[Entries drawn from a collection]

::::::::::

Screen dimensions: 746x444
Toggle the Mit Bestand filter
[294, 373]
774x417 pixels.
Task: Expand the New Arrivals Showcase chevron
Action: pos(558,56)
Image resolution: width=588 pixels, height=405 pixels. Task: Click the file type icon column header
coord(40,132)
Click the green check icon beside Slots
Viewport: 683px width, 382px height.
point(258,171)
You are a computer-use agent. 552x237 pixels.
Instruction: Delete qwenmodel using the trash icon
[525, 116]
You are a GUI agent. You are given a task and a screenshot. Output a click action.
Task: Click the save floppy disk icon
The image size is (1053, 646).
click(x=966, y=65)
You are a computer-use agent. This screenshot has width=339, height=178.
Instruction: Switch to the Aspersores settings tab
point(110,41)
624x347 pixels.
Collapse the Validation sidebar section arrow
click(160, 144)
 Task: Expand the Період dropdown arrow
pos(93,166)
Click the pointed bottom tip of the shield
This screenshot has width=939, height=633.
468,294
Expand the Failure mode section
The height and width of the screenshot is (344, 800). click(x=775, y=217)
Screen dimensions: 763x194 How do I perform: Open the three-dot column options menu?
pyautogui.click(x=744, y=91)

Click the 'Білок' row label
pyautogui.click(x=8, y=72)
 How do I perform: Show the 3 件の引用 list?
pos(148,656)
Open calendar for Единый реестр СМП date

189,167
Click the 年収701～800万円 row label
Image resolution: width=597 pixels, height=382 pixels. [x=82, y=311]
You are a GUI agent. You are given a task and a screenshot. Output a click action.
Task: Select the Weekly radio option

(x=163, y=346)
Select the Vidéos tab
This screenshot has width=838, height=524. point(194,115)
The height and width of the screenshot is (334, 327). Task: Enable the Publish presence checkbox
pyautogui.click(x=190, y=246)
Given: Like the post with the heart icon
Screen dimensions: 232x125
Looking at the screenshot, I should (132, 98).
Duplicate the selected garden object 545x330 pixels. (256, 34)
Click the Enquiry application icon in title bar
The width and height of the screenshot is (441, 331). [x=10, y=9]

::::::::::

_Problem to work on_
Change "row label" to "row heading" in the stretch of entries from the line that contains "You are a computer-use agent. 552x237 pixels." through the line that contains "Image resolution: width=597". Write out only those lines, with everything else left as it is.

_Task response_
You are a computer-use agent. 552x237 pixels.
Instruction: Delete qwenmodel using the trash icon
[525, 116]
You are a GUI agent. You are given a task and a screenshot. Output a click action.
Task: Click the save floppy disk icon
The image size is (1053, 646).
click(x=966, y=65)
You are a computer-use agent. This screenshot has width=339, height=178.
Instruction: Switch to the Aspersores settings tab
point(110,41)
624x347 pixels.
Collapse the Validation sidebar section arrow
click(160, 144)
 Task: Expand the Період dropdown arrow
pos(93,166)
Click the pointed bottom tip of the shield
This screenshot has width=939, height=633.
468,294
Expand the Failure mode section
The height and width of the screenshot is (344, 800). click(x=775, y=217)
Screen dimensions: 763x194 How do I perform: Open the three-dot column options menu?
pyautogui.click(x=744, y=91)

Click the 'Білок' row heading
pyautogui.click(x=8, y=72)
 How do I perform: Show the 3 件の引用 list?
pos(148,656)
Open calendar for Единый реестр СМП date

189,167
Click the 年収701～800万円 row heading
Image resolution: width=597 pixels, height=382 pixels. [x=82, y=311]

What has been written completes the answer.